→ **Excerpts from a dataset**

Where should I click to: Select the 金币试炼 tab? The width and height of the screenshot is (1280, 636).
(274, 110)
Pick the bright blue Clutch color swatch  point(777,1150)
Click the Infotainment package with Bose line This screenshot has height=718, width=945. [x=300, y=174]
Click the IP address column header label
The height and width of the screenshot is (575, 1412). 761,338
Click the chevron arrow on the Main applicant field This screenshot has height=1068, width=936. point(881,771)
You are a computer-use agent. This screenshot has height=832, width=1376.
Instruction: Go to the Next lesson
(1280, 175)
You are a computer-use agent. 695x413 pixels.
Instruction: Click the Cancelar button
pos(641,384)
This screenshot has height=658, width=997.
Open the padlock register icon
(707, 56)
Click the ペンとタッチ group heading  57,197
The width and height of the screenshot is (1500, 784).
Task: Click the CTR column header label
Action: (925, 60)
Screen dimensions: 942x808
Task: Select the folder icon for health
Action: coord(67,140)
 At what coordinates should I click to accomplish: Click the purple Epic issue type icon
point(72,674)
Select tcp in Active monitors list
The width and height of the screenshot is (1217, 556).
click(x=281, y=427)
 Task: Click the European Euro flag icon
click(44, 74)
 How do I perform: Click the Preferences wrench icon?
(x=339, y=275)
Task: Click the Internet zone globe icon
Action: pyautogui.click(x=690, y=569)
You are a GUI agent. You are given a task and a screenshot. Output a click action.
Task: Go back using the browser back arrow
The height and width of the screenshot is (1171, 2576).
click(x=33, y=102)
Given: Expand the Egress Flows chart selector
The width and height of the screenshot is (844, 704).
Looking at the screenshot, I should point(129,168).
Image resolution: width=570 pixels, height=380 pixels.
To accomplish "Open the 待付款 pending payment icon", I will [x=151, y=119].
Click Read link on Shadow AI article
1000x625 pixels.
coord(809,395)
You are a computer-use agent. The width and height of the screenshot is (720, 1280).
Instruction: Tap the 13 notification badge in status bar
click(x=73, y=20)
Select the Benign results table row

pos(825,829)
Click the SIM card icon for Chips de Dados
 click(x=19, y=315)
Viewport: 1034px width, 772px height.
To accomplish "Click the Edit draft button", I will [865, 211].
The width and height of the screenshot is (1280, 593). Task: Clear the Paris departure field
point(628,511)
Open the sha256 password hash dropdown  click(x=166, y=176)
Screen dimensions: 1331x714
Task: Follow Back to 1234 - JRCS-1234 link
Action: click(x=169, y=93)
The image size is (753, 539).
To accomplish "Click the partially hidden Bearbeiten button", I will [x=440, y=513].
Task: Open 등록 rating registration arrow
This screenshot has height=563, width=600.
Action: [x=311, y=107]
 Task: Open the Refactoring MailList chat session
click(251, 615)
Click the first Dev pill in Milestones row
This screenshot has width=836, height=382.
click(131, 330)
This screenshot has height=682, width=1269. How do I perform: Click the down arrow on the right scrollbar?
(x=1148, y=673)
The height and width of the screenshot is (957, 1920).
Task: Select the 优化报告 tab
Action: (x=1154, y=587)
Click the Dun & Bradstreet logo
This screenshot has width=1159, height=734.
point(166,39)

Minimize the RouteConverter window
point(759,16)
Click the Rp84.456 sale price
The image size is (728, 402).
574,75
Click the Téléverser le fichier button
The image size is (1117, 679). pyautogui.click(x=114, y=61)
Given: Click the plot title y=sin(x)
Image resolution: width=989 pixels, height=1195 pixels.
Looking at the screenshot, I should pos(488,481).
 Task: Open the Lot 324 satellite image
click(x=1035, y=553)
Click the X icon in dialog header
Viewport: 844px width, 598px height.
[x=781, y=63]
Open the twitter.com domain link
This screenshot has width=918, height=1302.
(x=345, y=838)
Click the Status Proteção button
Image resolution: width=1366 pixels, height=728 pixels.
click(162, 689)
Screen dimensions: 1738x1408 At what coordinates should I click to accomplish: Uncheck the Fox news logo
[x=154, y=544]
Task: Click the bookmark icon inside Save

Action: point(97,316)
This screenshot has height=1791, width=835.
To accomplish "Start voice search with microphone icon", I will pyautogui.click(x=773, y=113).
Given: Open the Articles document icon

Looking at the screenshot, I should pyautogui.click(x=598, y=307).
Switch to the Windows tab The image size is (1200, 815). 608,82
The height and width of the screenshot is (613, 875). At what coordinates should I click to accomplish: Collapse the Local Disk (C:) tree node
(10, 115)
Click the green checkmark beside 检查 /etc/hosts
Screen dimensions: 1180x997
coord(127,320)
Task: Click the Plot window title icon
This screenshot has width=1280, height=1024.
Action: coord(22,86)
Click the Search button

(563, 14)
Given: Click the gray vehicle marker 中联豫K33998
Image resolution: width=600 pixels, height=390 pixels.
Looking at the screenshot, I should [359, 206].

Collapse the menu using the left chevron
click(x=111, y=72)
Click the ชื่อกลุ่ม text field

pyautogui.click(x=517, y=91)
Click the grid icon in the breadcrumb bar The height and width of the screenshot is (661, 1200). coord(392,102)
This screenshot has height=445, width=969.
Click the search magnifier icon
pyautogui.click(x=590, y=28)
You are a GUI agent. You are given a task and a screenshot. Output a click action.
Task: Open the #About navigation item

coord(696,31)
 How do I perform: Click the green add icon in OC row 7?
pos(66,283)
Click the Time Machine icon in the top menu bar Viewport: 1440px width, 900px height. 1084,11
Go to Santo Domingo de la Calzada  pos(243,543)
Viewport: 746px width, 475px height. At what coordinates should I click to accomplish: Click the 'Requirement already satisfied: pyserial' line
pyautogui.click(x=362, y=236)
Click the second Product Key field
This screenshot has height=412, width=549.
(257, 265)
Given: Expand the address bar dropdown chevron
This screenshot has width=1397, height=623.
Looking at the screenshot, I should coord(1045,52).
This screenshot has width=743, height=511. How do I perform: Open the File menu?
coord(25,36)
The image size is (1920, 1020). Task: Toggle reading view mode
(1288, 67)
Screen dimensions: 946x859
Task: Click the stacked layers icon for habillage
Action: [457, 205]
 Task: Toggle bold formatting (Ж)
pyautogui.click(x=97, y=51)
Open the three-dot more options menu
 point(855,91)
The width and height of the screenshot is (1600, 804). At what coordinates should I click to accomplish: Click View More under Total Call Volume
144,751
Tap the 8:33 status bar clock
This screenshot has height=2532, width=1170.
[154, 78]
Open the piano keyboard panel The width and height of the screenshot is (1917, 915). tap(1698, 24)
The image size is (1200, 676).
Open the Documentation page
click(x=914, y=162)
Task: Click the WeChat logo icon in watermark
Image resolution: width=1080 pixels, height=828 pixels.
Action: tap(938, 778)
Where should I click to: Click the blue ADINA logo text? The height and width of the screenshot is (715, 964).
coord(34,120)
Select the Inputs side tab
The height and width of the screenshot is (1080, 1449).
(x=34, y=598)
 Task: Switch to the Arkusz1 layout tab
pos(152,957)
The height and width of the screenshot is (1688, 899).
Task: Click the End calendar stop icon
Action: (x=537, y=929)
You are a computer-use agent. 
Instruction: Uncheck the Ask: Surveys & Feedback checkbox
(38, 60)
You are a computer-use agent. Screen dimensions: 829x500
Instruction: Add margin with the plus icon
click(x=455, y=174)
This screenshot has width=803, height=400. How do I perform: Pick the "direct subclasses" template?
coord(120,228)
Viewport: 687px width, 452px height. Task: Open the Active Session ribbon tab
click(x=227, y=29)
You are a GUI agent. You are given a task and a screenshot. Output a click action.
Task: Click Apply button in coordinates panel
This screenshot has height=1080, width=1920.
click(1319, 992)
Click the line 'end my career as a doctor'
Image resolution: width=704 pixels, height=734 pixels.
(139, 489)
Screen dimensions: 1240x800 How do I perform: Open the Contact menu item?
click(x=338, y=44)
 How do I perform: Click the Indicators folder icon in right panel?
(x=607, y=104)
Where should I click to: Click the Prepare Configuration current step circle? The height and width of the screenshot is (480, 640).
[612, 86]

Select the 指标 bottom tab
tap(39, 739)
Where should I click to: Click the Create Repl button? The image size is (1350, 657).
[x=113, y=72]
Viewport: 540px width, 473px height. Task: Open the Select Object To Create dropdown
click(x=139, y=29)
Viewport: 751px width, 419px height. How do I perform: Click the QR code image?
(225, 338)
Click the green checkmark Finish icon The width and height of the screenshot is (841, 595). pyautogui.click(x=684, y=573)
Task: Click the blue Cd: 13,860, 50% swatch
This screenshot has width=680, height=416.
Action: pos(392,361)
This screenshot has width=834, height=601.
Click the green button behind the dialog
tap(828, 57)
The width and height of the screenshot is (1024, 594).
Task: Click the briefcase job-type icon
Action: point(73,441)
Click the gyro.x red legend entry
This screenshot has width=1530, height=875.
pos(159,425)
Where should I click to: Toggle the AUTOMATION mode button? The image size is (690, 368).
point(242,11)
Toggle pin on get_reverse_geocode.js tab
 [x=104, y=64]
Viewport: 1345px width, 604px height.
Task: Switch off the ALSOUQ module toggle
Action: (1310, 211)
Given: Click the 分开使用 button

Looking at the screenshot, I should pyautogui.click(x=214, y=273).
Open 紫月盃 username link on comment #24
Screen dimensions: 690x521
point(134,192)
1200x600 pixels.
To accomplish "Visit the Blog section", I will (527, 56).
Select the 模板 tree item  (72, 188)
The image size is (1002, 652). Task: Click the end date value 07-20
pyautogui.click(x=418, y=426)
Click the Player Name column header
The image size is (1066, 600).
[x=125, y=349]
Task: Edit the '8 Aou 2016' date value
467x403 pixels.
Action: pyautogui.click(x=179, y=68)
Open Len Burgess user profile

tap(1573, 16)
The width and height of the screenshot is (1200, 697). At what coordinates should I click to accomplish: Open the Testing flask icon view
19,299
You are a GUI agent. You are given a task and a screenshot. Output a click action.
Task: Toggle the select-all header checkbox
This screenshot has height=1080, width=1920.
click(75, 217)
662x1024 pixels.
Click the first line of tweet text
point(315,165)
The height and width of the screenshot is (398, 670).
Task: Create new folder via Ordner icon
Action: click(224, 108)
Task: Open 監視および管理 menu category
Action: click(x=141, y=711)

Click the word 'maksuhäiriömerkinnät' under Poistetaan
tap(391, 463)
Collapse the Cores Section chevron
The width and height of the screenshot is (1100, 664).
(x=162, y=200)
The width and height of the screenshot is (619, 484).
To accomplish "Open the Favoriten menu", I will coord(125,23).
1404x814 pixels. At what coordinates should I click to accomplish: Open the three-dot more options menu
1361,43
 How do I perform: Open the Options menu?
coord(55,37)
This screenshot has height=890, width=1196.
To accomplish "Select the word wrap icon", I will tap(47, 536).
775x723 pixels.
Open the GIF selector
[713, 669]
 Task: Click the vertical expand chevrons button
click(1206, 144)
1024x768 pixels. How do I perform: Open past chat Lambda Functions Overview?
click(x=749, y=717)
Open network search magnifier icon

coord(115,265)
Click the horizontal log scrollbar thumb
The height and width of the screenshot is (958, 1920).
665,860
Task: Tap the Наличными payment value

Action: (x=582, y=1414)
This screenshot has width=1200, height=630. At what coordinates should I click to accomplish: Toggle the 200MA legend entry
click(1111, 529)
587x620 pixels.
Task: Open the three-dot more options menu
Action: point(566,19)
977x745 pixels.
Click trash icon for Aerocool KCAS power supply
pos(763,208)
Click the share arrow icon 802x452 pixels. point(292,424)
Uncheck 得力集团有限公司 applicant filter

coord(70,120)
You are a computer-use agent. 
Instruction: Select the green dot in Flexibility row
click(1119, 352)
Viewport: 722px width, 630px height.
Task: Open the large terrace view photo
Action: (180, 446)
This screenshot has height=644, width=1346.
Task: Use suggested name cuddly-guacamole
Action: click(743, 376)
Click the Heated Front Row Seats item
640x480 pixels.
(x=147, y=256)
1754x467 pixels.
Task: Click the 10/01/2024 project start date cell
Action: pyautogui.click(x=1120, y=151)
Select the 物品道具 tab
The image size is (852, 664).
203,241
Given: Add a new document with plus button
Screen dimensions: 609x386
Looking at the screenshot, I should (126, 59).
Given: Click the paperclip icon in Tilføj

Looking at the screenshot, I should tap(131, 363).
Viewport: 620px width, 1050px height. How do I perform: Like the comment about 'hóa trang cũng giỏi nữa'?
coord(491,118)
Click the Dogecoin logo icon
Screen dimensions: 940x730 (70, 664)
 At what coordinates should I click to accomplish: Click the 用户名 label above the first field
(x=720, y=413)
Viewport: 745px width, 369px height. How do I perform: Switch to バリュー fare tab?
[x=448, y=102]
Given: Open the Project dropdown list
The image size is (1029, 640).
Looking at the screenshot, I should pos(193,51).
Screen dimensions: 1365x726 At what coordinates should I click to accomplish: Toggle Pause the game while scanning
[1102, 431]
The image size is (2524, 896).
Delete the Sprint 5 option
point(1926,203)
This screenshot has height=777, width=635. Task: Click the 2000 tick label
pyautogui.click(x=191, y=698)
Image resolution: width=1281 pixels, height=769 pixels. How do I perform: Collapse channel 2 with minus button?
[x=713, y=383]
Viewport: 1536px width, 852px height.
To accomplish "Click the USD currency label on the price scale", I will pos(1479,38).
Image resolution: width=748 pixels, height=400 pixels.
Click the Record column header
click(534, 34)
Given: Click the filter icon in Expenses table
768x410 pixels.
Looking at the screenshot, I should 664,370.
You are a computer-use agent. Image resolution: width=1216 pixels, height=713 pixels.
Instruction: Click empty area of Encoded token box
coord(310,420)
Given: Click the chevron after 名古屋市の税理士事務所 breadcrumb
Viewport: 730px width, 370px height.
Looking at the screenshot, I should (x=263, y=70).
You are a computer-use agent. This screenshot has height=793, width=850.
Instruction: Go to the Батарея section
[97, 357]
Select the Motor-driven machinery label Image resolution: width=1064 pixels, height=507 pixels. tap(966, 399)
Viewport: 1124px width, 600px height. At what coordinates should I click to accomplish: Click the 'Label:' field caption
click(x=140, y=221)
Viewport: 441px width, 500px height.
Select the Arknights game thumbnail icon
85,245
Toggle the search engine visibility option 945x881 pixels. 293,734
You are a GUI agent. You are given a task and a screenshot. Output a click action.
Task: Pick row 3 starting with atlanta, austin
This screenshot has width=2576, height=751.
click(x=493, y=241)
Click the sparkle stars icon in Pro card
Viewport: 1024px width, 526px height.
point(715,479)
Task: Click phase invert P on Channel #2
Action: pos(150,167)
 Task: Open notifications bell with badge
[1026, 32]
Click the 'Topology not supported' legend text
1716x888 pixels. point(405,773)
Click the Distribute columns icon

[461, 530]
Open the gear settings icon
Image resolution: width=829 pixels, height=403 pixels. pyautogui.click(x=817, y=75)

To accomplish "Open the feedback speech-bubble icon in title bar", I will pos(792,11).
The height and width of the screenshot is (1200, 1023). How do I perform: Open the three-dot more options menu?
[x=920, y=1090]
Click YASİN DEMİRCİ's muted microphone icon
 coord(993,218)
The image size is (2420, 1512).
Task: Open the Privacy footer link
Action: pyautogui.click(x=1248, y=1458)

→ **About this task**
If a line in the records contains the word "title", copy it.

→ **Task response**
Given: Click the plot title y=sin(x)
Task: Click the Plot window title icon
To accomplish "Open the feedback speech-bubble icon in title bar", I will pos(792,11).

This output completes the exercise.